DLinq Designer - Visual Drag and Drop O/R Mapping Design Surface in Visual Studio 2005 - DLinq Tutorials
by David Hayden ( C# .NET Programmer )
Filed: LINQ, O/R Mapper
The May 2006 CTP for LINQ includes a really cool DLinq Designer where you can build DLinq Classes manually, or more importantly, drag and drop existing tables on the DLinq Designer surface and have the c# or vb code for the classes automatically generated for you in the background.
If we take my previous example of a movie collection discussed in the following Dlinq tutorials:
I can add a DLinqObjects Item to my Visual Studio 2005 LINQ Windows application:

and drag my Genres and Movies SQL Server Tables to the DLinq Designer surface:

As you make changes on the DLinq Designer Surface, changes are made to the source code of the DLinq Classes in real-time:
[System.Data.DLinq.Table(Name="Genres")]
public partial class Genre :
System.Data.DLinq.INotifyPropertyChanging,
System.ComponentModel.INotifyPropertyChanged {
private int _ID;
private string _Name;
private System.Data.DLinq.EntitySet<Movie> _Movies;
[System.Diagnostics.DebuggerNonUserCodeAttribute()]
public Genre() {
this._Movies = new System.Data.DLinq.
EntitySet<Movie>(new System.Data.DLinq.Notification
<Movie>(this.Attach_Movies),
new System.Data.DLinq.Notification<Movie>
(this.Attach_Movies));
}
[System.Diagnostics.DebuggerNonUserCodeAttribute()]

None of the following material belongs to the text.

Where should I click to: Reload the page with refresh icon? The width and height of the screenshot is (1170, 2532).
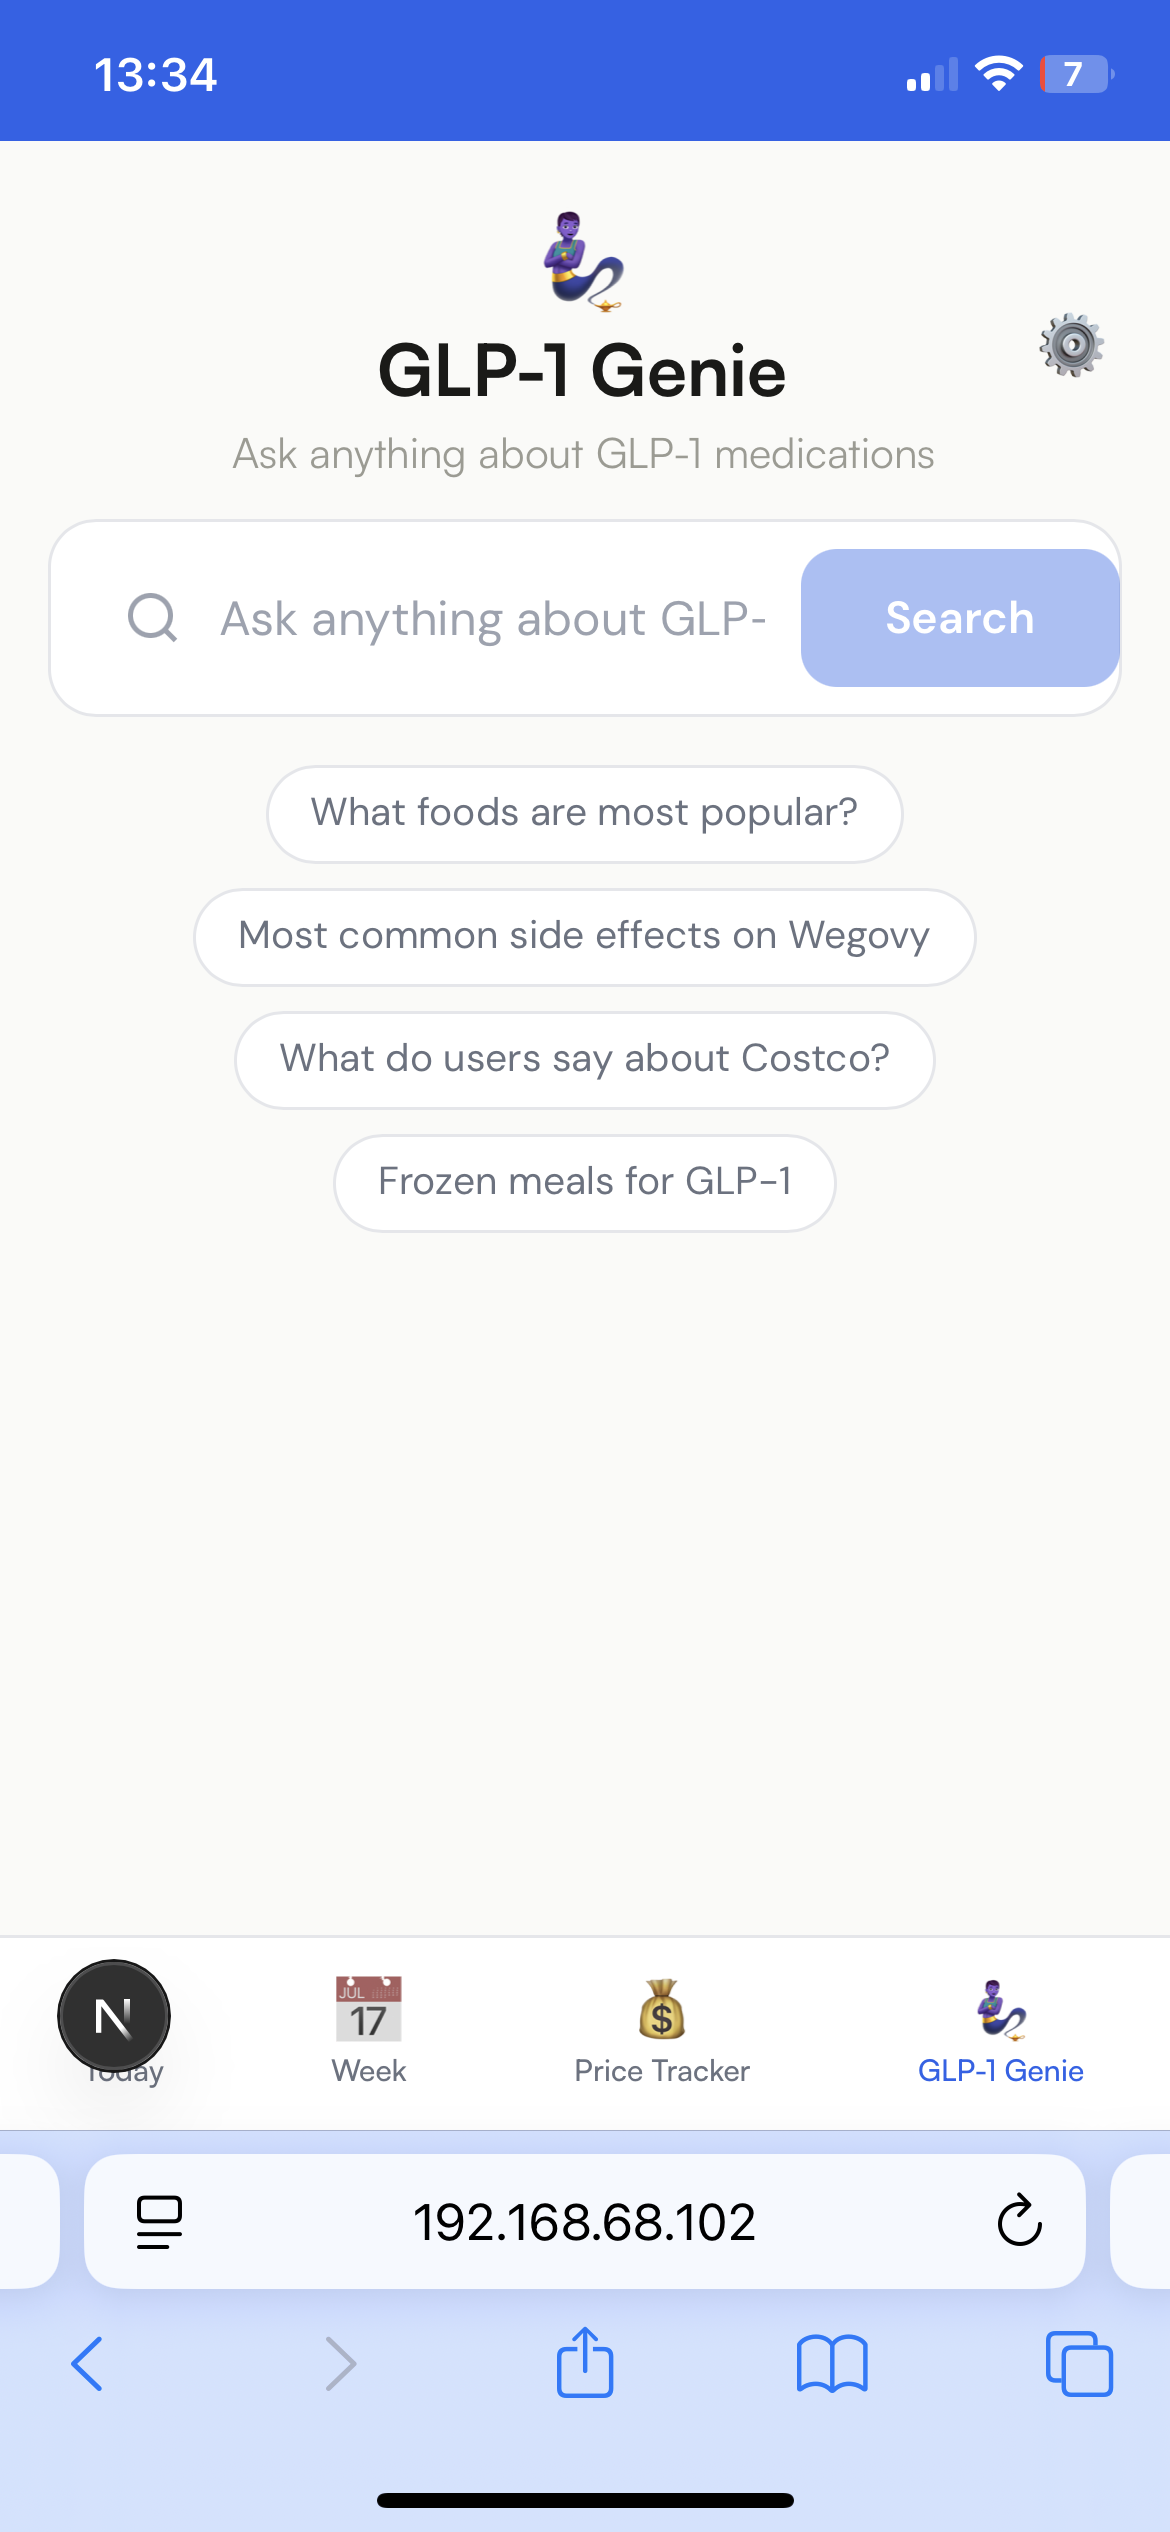(1019, 2221)
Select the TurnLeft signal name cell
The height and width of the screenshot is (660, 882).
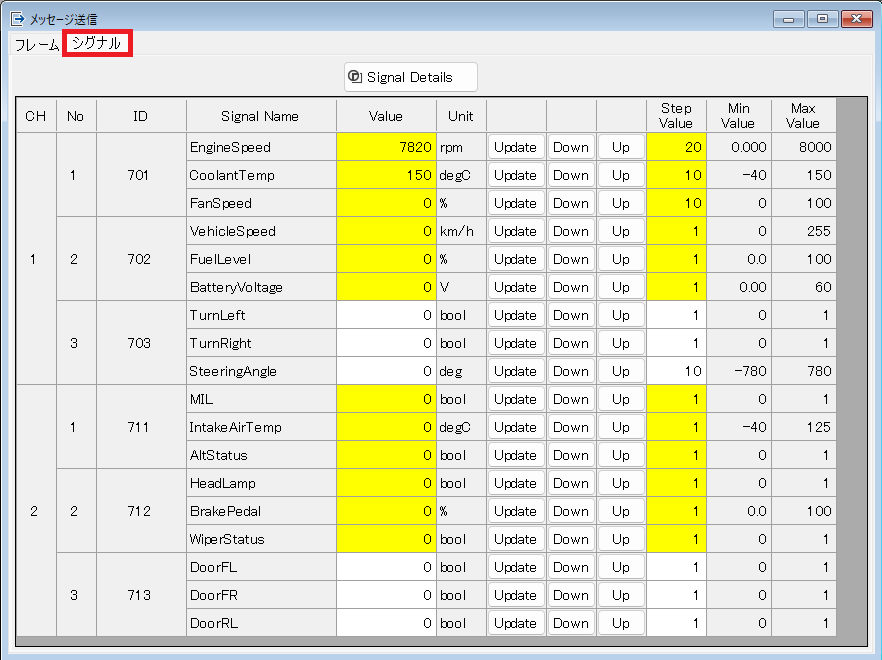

[System.Data.DLinq.Column(Name="GenreId",
Storage="_ID", DBType="int NOT NULL IDENTITY",
Id=true, AutoGen=true)]
public virtual int ID {
get {
return this._ID;
}
set {
if ((this._ID != value)) {
this.OnPropertyChanging("ID");
this._ID = value;
this.OnPropertyChanged("ID");
}
}
}
...
Conclusion
There are a couple of really good options for building DLinq Classes based on existing tables in SQL Server: SqlMetal or DLinq Designer.